How to Follow Up on a Medical Billing Appeal - dummies

How to Follow Up on a Medical Billing Appeal

As a medical billing professional, if the appealed claim does not bear fruit in the form of a check, you may need to make a follow up call to check on the status of the check. Just as when you compose the appeal letter, always base your argument or appeal on facts found in contracts, agreements, professional publications, and your resources about medical necessity.

Always have all of the necessary information at hand. You need the provider’s NPI number and/or tax ID number. The payer uses these numbers to verify your identity and that you have a right to make the inquiry. You also need the patient’s ID number, his or her date of birth, the date of service, and the billed amount of the claim.

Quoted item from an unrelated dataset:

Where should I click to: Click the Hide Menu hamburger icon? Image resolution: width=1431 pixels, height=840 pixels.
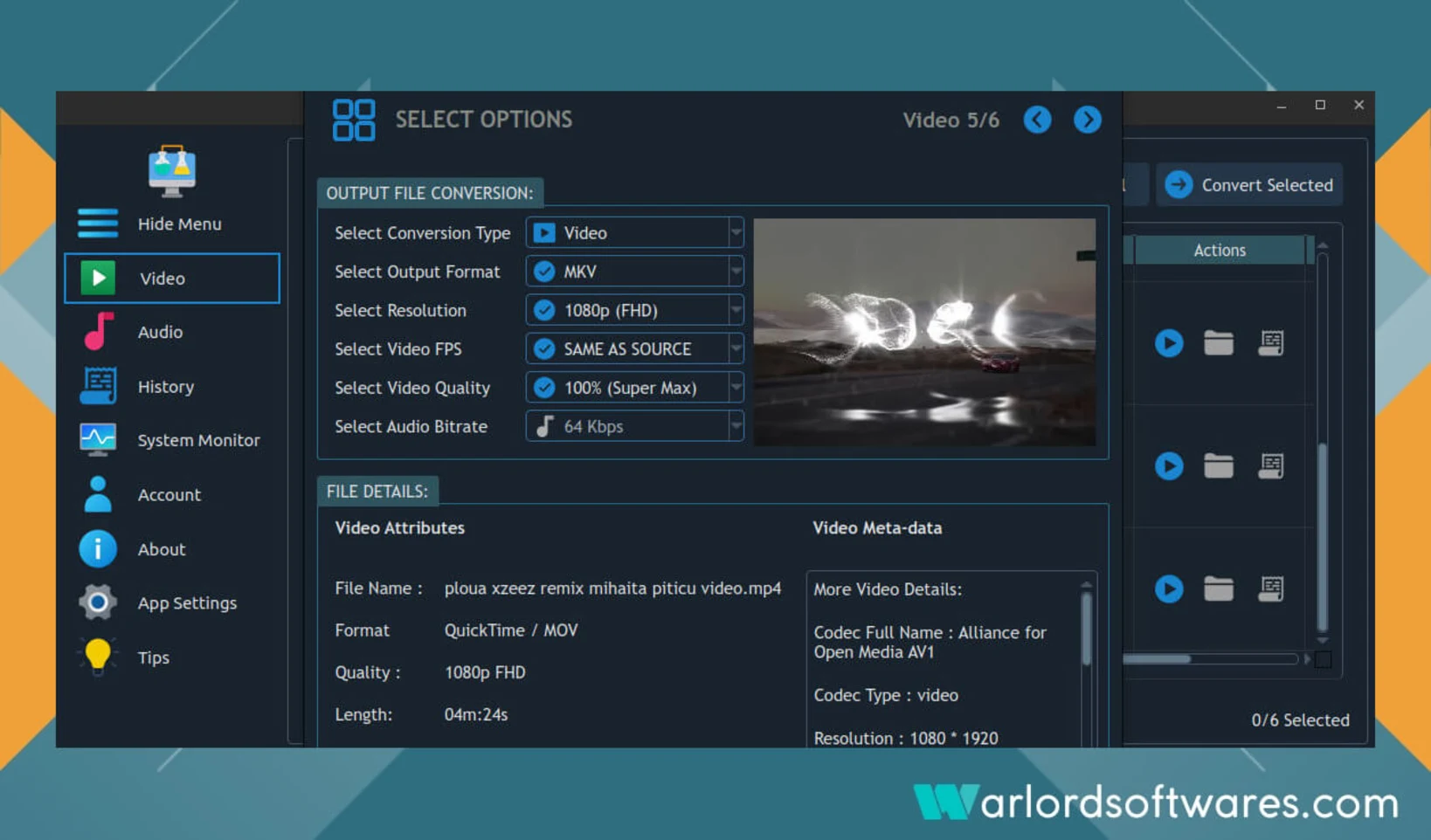pos(98,224)
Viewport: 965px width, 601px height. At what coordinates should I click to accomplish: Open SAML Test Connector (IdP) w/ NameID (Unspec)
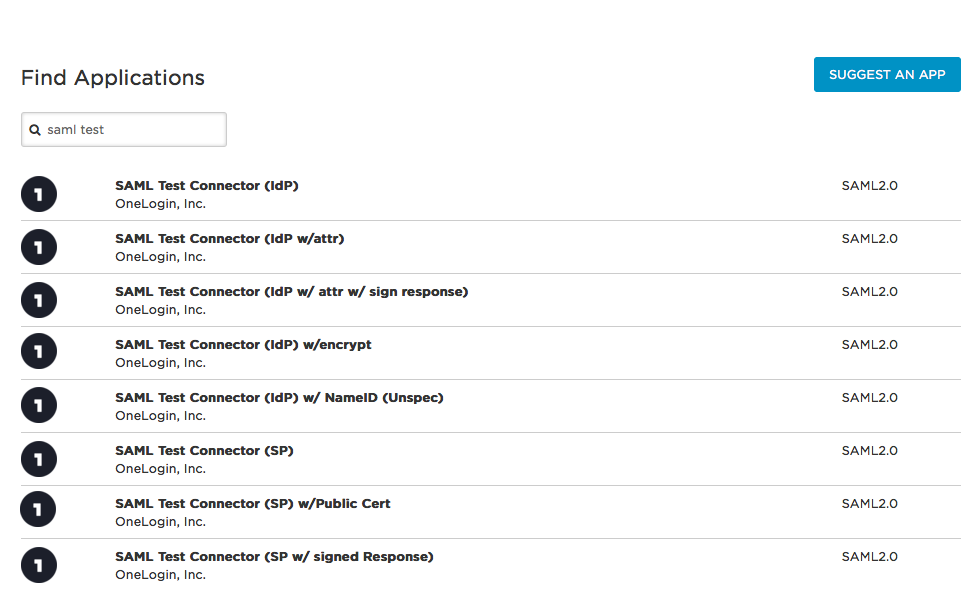(279, 397)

Fully document all conversations with payers or patients in the patient record. Clearly state what was said and by whom, and get the name of the person with whom you are speaking.

Verify how long resolving the issue will take and set up a tickler system to remind yourself, or your staff, to follow up if that date passes and the issue hasn’t been resolved as promised. Base your timing for the next follow-up call on the feedback from the representative. But always check at least every 30 days on all outstanding claims.

Ask general follow-up questions

When following up with payers, ask the following questions and document the answers in the file:

  • When was the claim received? Don’t assume the claim reached its destination. Within 30 days of initial claims submission, make sure you follow up with the insurance companies to verify that the claim was received and is in process. After the 30-day deadline, the next deadline is 90 days. Any claim that is 90 days old needs to be investigated.

  • Has the claim been assigned a claim number? If so, what is it? Make a note of this number.

  • Is any additional documentation needed to complete the claim processing? If additional information is requested, make arrangements to submit that information. After you send it, follow up in a week or 10 days to make sure that the claim is again in process.

  • What is the anticipated completion date for the processing? Make a note of this date; payment should follow.

  • What is the reference number for this call and the name of the person with whom you’re speaking? This information lets you document all calls going forward.

Questions to ask if the rep tells you that the claim has been paid

If the representative tells you that the claim has been paid, ask these questions:

  • What is the check number?

  • What is the allowed amount of the claim? If the allowed amount is not correct, ask the representative whether the claim can be sent back for correct processing. Repeat the obligation as defined in the contract and restate why the allowance is incorrect.

  • What is the amount of the check?

  • Does the patient have any responsibility for claim payment, such as copay, co-insurance, or unmet deductible?

  • When was the check sent?

  • Where was the check sent?

  • What is the reference number for the call? Document this in the billing software.

Questions to ask when the claim hasn’t been paid as expected

If you are calling because a claim has not paid as expected, note the following:

  • Why the claim processed the way it did.

    If a contract was utilized and pricing was incorrect, notify the representative of the correct obligation according to your records.

  • The claim editing software that was utilized to process the claim.

  • The correct address to send a written appeal. (Also, note the account and keep a copy.)

  • The representative you’re speaking to.